Oriental chicken breasts

Recipe from: 7/1/2002 12:00:00 AM

Ingredients 10
Servings 1


Serving Change
  • 4 chicken breast fillets - you could use deboned, skinned thighs or ostrich fillet
  • 2 tsp fresh ginger, minced or finely chopped (must be fresh - buy it whole or ready minced)
  • 2 stir-fry packs (with noodles included, if possible) - available from most supermarkets.
  • 1/4 cup light soy sauce
  • 2 tbsp honey
  • 2 cloves garlic, crushed
  • 1 tsp cornflour
  • 1/2 cup water
  • oil for stir-frying
  • Chinese noodles (if not included in stir-fry packs)

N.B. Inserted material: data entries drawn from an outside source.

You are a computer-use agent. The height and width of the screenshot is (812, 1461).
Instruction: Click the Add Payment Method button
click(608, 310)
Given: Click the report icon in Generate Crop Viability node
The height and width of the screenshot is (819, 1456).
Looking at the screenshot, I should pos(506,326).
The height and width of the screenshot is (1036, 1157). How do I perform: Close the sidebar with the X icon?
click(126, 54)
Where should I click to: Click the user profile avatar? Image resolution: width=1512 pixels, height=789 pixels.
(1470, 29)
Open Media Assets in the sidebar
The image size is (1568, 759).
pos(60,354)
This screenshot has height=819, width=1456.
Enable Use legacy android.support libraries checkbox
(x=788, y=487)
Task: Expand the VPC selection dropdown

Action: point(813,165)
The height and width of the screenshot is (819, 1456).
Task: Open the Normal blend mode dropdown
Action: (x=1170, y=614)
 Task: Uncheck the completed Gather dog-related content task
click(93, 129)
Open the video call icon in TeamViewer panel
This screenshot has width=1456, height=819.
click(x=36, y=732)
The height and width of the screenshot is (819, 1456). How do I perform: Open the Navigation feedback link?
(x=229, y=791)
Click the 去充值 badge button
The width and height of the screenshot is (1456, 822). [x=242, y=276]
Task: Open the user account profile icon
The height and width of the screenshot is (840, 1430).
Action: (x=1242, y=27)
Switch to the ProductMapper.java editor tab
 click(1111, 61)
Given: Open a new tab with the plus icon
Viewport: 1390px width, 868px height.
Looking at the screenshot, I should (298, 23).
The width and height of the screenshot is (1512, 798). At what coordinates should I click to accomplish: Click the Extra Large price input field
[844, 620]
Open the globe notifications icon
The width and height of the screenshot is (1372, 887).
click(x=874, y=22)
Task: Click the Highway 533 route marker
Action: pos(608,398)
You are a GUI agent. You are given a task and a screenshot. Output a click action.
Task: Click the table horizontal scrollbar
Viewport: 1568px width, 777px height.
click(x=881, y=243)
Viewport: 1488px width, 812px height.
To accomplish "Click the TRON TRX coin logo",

Make shallow slits in each chicken breast.
Mix ginger, soy sauce, honey and garlic together.
Pour mixture over chicken and allow to marinate for about 30 minutes.
Heat oil in a wok or non-stick pan and sear chicken breasts on both sides, about 2 minutes.
Pour in sauce and cook over high heat for about a minute.
Mix the cornflour with a little water to make a paste, add remaining water, mix well and pour into pan.
Cook over a high heat until chicken is cooked through,about 4 to 6 minutes.
Serve with vegetable stir-fry and noodles cooked according to packet instructions.
Cook's note:
If you like a bit of spice, add fresh chilli or a few dried chilli flakes.